Year By Year: Essential Albums of 2008

Jazz may not have an official yearbook, but it does have a vast and well-documented discography. ‘Year by Year’ is our attempt to bring you the most noteworthy albums of each year, complete with audio samples and fascinating backstories. We hope you join us as we travel through the music’s endlessly fascinating history, stopping every 12 months along the jazz timeline.

 

Avishai Cohen Trio, Gently Disturbed (Razdaz)
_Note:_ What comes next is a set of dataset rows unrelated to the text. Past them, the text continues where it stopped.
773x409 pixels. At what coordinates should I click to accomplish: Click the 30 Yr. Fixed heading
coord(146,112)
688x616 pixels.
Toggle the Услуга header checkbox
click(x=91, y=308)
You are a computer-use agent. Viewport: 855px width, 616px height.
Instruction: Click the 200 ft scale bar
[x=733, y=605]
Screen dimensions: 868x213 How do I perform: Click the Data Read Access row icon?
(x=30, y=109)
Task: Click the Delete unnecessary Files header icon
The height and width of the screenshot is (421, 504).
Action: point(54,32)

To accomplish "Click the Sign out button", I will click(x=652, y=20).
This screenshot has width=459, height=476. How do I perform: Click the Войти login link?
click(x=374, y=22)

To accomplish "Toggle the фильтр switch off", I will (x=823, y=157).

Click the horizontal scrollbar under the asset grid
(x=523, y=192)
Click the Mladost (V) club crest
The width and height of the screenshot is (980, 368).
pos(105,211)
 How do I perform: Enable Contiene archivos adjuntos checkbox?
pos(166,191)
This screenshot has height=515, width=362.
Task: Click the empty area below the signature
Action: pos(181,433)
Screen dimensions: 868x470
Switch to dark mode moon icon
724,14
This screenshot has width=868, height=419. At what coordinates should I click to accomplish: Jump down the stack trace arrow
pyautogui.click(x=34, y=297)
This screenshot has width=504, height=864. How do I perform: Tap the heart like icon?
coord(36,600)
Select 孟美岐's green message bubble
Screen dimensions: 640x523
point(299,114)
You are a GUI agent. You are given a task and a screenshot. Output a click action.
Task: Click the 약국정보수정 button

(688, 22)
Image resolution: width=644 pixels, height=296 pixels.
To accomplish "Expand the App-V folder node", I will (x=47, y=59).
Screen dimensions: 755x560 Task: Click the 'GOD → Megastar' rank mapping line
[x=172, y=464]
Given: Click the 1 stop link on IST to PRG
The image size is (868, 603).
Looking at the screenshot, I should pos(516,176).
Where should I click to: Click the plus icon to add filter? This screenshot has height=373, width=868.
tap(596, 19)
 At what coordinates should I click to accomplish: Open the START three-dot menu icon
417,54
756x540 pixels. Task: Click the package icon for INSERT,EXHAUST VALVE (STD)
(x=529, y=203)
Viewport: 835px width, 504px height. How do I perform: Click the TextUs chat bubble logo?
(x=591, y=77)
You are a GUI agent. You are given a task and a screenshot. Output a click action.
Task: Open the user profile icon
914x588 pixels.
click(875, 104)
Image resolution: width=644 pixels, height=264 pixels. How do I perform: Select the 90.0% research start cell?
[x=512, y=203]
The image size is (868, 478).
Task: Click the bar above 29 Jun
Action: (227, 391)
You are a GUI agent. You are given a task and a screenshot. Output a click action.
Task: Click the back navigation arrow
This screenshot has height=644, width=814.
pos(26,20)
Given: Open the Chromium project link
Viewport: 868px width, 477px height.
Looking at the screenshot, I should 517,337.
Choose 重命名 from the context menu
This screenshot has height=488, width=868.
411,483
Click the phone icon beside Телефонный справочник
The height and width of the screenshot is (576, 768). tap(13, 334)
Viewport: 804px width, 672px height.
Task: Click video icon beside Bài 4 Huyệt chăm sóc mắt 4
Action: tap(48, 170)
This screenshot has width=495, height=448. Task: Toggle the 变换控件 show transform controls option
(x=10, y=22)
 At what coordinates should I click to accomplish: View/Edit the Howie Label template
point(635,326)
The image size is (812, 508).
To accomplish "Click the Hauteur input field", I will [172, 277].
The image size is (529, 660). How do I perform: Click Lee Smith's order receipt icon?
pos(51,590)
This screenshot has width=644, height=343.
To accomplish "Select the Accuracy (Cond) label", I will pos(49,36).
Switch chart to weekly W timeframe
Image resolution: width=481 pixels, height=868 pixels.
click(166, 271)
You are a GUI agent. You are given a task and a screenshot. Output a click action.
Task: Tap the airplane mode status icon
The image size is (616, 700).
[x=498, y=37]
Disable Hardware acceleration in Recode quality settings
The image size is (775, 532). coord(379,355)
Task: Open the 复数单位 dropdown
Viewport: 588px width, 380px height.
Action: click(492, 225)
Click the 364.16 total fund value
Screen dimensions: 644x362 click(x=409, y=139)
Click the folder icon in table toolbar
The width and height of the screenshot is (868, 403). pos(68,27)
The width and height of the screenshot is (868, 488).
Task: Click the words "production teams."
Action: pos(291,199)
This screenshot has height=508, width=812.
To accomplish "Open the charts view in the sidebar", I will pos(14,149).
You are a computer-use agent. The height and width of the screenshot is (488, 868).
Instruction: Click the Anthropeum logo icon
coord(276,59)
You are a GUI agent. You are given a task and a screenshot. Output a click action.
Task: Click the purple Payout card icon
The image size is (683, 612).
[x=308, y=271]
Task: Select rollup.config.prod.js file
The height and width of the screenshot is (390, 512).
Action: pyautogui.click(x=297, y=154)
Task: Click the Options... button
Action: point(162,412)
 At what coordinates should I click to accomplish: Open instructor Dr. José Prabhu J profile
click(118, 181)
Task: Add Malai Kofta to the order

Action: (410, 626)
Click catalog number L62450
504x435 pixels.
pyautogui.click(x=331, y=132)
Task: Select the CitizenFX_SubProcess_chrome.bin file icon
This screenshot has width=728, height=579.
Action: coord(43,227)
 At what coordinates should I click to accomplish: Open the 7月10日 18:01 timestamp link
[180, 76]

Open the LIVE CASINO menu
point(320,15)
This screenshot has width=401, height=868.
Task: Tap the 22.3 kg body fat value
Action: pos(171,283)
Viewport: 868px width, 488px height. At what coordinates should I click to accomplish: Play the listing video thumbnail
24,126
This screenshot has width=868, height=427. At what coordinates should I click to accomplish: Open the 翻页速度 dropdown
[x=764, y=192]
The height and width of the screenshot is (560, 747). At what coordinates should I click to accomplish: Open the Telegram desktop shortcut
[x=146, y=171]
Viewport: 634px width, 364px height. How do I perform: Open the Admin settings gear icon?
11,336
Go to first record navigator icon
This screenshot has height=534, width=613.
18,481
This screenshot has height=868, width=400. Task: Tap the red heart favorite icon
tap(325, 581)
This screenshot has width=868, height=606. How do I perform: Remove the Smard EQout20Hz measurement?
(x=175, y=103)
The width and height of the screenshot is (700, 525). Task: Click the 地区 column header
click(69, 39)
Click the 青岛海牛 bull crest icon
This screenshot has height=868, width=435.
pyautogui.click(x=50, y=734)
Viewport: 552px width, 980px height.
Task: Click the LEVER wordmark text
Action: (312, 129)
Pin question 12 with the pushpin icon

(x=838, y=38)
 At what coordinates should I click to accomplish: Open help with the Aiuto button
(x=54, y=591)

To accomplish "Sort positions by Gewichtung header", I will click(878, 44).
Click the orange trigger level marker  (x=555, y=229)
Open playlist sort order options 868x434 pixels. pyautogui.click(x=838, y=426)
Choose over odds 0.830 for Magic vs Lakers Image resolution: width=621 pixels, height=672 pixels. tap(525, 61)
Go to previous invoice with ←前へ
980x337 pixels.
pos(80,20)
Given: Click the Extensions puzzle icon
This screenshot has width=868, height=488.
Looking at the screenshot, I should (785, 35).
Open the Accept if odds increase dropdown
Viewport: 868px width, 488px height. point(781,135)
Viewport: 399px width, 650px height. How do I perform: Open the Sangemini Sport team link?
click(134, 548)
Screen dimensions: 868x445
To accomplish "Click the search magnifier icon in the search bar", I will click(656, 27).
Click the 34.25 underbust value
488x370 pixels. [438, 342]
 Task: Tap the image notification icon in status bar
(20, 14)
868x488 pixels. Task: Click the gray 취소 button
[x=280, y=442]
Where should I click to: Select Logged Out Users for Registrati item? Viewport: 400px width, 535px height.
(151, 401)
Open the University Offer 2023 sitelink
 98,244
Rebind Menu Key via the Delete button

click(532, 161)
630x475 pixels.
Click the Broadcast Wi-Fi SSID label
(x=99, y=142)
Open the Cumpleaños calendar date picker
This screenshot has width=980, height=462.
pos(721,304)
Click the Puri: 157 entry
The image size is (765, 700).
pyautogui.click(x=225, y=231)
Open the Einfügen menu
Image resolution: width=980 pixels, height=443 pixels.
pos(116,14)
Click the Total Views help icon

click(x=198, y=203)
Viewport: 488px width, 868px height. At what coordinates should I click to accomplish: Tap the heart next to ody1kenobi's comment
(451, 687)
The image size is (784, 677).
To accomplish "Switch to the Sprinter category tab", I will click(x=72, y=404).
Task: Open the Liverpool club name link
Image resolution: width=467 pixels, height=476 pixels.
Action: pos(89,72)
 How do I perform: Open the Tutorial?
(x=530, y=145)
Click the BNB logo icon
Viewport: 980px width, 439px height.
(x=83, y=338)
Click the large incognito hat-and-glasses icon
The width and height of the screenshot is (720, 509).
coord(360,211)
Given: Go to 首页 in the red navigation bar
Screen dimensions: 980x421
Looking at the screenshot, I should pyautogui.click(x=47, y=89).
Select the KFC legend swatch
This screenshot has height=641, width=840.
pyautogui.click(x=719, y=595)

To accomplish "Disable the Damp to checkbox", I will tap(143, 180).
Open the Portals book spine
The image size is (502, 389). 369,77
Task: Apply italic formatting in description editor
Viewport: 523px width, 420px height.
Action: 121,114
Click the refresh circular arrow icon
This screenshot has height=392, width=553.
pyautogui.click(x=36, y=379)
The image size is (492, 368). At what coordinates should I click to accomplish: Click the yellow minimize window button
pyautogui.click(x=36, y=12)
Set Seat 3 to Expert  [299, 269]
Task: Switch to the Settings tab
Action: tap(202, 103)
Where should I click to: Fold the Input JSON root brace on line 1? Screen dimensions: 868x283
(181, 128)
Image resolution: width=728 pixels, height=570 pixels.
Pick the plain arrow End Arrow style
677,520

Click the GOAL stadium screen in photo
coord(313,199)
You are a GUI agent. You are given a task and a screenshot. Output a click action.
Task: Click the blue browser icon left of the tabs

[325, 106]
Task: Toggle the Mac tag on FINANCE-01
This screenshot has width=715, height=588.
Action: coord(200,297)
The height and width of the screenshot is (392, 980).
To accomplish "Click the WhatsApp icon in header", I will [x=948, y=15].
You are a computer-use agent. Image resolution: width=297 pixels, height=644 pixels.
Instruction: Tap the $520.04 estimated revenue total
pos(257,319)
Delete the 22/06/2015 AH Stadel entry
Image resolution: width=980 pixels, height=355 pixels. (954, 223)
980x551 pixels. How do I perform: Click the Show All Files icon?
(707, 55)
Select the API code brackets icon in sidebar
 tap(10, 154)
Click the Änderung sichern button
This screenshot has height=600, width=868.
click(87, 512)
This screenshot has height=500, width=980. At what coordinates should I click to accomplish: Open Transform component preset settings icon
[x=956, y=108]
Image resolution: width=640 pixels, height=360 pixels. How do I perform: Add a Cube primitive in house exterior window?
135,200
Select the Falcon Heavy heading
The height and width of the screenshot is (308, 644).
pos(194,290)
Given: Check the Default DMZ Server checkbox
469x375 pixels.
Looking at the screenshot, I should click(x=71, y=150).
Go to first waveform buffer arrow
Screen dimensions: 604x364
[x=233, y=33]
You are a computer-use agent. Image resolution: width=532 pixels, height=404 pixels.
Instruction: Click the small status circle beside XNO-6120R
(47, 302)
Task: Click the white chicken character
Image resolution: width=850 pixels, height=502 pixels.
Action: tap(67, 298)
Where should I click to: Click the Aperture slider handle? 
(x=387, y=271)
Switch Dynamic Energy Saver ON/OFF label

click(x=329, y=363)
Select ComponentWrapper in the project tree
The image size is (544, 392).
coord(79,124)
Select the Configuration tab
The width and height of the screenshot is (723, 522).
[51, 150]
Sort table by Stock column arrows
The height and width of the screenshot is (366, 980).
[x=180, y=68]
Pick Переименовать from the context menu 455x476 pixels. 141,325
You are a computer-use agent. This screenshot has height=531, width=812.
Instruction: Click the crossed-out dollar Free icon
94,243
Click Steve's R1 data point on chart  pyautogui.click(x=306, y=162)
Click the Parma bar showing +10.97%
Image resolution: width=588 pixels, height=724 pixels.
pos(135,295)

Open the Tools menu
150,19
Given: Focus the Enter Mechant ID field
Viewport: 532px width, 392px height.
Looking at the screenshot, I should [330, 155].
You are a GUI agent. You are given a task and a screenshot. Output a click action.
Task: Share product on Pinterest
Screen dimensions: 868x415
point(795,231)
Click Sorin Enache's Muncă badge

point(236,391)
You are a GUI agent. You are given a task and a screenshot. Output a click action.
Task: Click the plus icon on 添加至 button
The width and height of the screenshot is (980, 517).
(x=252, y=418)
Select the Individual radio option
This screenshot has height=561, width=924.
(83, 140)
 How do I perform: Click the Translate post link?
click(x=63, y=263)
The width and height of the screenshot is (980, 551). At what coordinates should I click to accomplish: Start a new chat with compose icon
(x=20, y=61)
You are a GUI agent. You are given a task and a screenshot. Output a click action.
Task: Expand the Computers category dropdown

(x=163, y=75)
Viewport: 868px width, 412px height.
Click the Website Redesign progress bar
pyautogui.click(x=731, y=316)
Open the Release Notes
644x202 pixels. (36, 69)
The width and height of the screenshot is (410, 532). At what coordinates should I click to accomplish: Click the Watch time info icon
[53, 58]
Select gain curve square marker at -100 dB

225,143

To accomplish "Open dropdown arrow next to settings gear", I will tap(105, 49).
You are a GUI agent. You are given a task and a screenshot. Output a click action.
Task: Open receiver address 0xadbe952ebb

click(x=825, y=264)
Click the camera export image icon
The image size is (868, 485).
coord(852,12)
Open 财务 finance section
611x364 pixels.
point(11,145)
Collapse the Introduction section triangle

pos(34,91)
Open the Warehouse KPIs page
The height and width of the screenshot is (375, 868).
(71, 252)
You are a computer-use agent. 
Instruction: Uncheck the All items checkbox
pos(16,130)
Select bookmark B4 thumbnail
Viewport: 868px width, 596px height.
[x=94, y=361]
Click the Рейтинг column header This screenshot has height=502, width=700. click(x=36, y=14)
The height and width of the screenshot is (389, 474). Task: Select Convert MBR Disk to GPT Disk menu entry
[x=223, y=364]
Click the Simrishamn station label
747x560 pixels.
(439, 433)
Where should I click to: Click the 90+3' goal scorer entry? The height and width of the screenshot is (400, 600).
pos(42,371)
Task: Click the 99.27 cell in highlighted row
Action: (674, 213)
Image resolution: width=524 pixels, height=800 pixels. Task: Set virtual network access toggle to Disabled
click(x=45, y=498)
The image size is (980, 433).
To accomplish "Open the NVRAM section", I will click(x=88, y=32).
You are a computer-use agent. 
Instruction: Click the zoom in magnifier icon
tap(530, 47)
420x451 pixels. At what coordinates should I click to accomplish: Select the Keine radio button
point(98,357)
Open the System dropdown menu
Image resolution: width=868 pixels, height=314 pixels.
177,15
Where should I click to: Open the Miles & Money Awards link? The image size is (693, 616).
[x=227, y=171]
Gently Disturbed was a seductive album composed of interlocking rhythms and quiet, though never overbearing, sophistication and complexity. It featured eleven songs, each of which was either composed by Avishai Cohen or collectively, plus the traditional Israeli song “Puncha Puncha.” The album marked another evolution in the lineup of Cohen’s acclaimed trio. Fellow Israeli pianist Shai Maestro replaced longtime member Sam Barsh, joining a lineup also including Mark Guiliana on drums. The bassist/composer/bandleader allowed Maestro plenty of room to shine and it was his piano that dictated the direction of the melody of many of the songs on Gently Disturbed.

 

Roy Hargrove, Earfood (UMG)

Earfood not only captured trumpeter/composer Roy Hargrove in his prime. It also marked his exciting return to the neo-traditionalist style that had garnered him a reputation as one of the “Young Lions” earlier in his career. The album’s mix of jazz and funk is reminiscent of the ’70s music by such artists as Lee Morgan and Horace Silver. “My goal in this project is to have a recording that is steeped in tradition and sophistication,” he explained, “while maintaining a sense of melodic simplicity.” He achieves that goal on Earfood by performing a mix of covers and originals with a top-notch quintet, including rising star Gerald Clayton, who sets the tone on many of the tracks with his funky piano vamps.

 

Esperanza Spalding, Esperanza (Heads Up)

Upon its release, Esperanza marked for many an introduction to a 21st-century jazz genius. It was the second album as a leader of then 23-year-old bassist/vocalist/composer Esperanza Spalding. Despite her young age, the record showcased some of her endless skill as a musician, interpreter, composer and arranger – as well as the breadth of her eclectic musical vision. It presented a mix of inspired originals and covers spanning across several styles, genres and moods, greatly inspired by her multicultural upbringing and formation. She even sings in three languages – English, Spanish and Portuguese – moving with ease from Latin soul to “boppish” tracks to mid-tempo pop ballads and beyond.

 

José James, The Dreamer (Brownswood)

With his first studio album, vocalist José James seemed to truly ushed in a new era for the jazz vocal genre. Much of The Dreamer is performed with an acoustic band, with multi-track accentuating his vocal parts. And while each note seems to ooze respect for tradition, he allows himself the luxury of being influenced by modern beats and underground hip-hop. Most of the tracks on The Dreamer were penned or co-written by James himself. Yet, even the carefully selected covers conceal endless creativity, including a particularly show-stealing take on Rahsaan Roland Kirk’s “Spirits Up Above.”

 

Brian Blade Fellowship, Season of Changes (Verve)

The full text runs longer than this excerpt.